[WHAT IS BEING ASKED]
Pull out every line of the material below word for word, leaving the pictures out.
* Begin LISTING *
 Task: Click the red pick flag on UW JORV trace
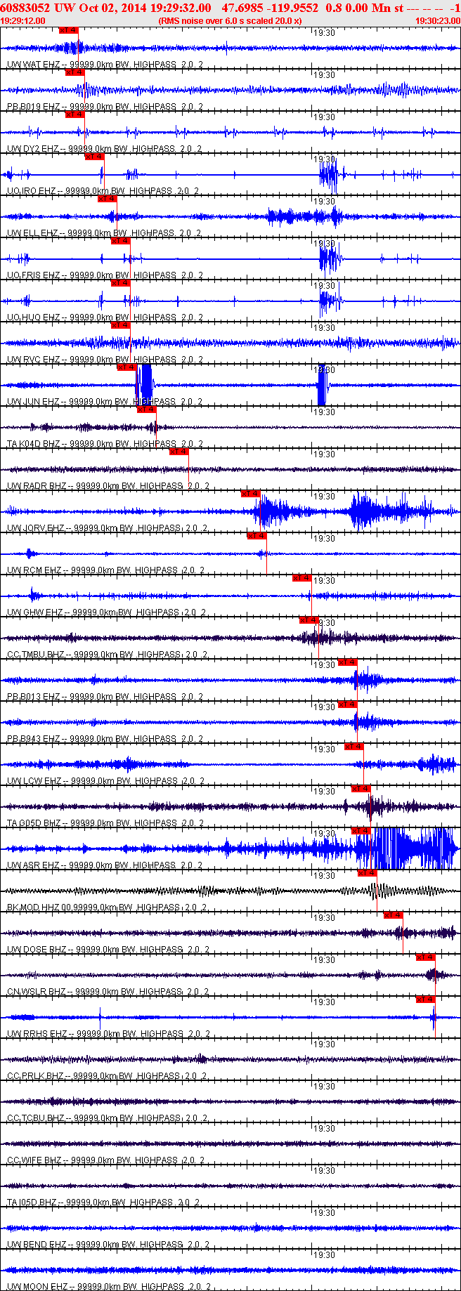coord(250,494)
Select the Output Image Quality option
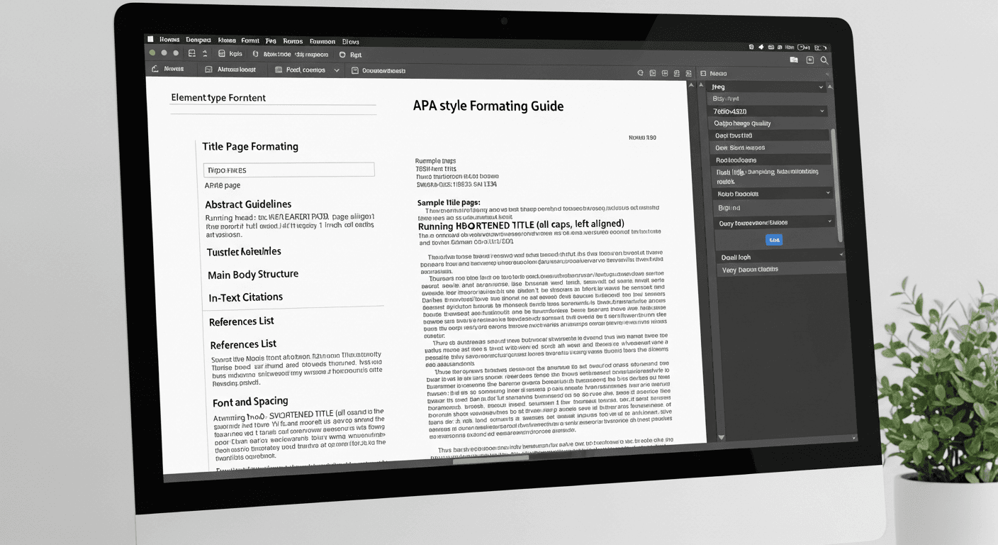This screenshot has height=545, width=998. click(x=743, y=123)
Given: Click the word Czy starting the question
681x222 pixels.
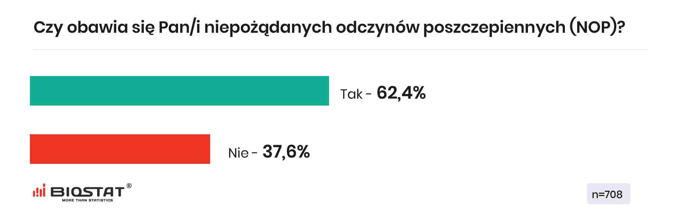Looking at the screenshot, I should [48, 28].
* End LISTING *
[SOLUTION TO THE PROBLEM]
 Task: Click the red pick flag on UW JORV trace
coord(250,494)
Select the Output Image Quality option
This screenshot has height=545, width=998. click(x=743, y=123)
Given: Click the word Czy starting the question
681x222 pixels.
Looking at the screenshot, I should [48, 28].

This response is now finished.